Postcard for the Turin 1911 Esposition

Turin is the home of Fiat cars, the La Stampa newspaper and Lavazza coffee. From 1861-1865 it had four glorious years as Italy's capital city, ceding this honour to Florence before Rome became the capital of a unified Italy in 1870. Today Turin has almost one million inhabitants, is Italy's fourth city and retains much of its earlier elegance.

This is a city that embraces both style and modernity. First hosting the Universal Exposition in 1902 and then again in 1911 it was a showcase for art, commerce and industry at the beginning of the twentieth century. On my recent visit I was able to see the physical evidence that remains from that period as well as to discover some very pleasant literary and cafe surprises!

Fenoglio-la-Fleur House, Corso Francia. Pietro Fenoglio 1902-3
The beginning of the twentieth century was the heyday of art nouveau in Europe with Brussels, Prague, Budapest, Riga, Vienna and a host of other cities producing hundreds of new buildings in the style. Turin was no exception and today many examples of the Italian interpretation of this genre remain. In Italy it is known as Liberty Style and one its main exponents was Pietro Fenoglio, a native of Turin. Born in 1865, he graduated at the Royal School for Engineers in 1899 and was inspired to work in the Liberty Style by the 1902 Exposition.
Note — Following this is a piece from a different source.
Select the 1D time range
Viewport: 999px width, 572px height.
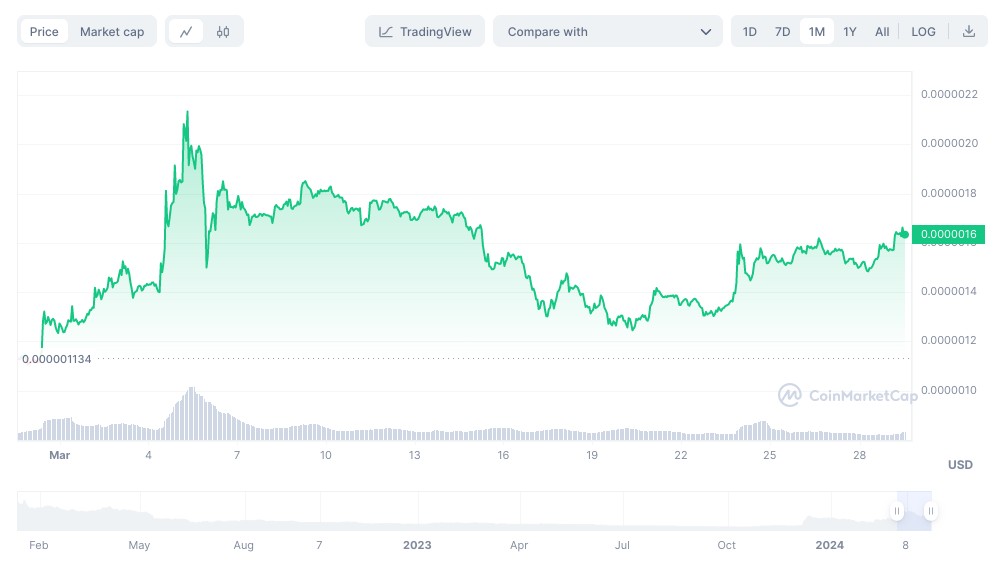coord(750,32)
Active in politics as well as architecture, he was elected Alderman of the city in 1902 and oversaw the city plan, completed in 1908, which may well explain the preponderance of beautiful buildings from this period. Clearly a man of many talents, he also founded and made significant contributions to the journal Modern Italian Architecture and went on to become Chief Executive of the Italian Commercial Bank in 1917.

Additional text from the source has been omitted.